**Short exercise**
Lay out the data from the line with "Given: Click the 京东超市 green badge" to the line with "click(237, 387)", both ends included, as a Markdown table with the columns Row and Line. Number each line in Row and leave out any blank lines.

**Data entries**

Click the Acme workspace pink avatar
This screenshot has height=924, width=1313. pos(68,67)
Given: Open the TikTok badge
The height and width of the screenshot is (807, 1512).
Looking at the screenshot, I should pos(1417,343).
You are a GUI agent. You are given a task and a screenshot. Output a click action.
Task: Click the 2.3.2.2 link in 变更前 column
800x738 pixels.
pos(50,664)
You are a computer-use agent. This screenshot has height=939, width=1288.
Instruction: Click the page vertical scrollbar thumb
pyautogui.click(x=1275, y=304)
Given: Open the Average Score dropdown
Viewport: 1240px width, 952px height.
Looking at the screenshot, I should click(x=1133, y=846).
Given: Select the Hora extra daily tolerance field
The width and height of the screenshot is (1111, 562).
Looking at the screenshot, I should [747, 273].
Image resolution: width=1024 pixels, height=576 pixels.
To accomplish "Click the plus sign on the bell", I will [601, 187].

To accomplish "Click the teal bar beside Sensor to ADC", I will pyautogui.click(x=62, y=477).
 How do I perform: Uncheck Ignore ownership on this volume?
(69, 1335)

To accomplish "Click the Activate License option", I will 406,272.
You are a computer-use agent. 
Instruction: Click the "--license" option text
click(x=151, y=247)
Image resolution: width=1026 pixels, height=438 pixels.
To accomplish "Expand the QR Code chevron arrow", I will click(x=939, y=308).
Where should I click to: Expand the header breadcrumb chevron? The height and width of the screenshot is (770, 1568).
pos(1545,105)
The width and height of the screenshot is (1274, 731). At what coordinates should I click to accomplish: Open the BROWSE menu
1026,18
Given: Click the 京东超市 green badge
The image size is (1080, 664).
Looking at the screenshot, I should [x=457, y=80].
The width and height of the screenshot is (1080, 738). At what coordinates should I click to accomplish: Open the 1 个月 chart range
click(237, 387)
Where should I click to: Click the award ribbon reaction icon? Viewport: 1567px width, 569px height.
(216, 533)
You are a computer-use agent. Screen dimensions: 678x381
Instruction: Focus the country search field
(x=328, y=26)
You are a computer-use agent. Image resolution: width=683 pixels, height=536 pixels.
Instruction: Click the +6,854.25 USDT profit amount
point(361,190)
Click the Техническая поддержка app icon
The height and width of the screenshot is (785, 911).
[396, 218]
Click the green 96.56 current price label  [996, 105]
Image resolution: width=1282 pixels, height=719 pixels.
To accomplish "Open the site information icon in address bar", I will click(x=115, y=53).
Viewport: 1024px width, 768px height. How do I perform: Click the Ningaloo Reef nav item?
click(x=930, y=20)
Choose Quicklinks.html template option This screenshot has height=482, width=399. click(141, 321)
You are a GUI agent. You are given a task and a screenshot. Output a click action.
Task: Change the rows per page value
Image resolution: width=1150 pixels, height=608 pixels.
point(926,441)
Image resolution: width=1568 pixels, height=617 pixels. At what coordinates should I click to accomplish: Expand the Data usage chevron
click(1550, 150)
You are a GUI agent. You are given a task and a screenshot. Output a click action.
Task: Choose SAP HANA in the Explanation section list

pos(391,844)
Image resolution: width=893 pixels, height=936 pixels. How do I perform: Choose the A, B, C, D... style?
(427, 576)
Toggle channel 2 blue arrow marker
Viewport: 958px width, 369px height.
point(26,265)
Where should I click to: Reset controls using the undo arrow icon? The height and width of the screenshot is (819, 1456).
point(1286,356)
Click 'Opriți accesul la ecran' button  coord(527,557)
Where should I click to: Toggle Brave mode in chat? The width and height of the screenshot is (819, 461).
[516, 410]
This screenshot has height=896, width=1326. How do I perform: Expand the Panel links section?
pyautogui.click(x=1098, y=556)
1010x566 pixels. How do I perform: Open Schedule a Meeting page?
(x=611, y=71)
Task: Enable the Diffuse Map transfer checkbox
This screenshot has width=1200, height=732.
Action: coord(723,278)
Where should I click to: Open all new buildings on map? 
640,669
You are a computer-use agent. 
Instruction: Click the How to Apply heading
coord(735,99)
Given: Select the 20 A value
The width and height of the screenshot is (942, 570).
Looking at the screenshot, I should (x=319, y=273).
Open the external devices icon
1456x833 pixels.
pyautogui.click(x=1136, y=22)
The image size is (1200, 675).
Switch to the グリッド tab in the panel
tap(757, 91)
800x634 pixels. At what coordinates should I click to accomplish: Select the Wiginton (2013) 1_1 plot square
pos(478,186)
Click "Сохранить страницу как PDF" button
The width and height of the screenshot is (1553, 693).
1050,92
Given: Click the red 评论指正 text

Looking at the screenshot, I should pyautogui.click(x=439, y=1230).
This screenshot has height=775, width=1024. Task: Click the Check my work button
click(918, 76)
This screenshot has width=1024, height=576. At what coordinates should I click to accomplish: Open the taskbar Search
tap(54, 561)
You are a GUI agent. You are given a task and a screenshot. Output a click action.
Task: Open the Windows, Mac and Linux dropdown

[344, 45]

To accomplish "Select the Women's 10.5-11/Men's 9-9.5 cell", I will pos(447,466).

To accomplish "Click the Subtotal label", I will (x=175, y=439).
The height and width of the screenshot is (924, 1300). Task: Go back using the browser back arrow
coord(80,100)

**Expected answer**
| Row | Line |
|---|---|
| 1 | Given: Click the 京东超市 green badge |
| 2 | The image size is (1080, 664). |
| 3 | Looking at the screenshot, I should [x=457, y=80]. |
| 4 | The width and height of the screenshot is (1080, 738). At what coordinates should I click to accomplish: Open the 1 个月 chart range |
| 5 | click(237, 387) |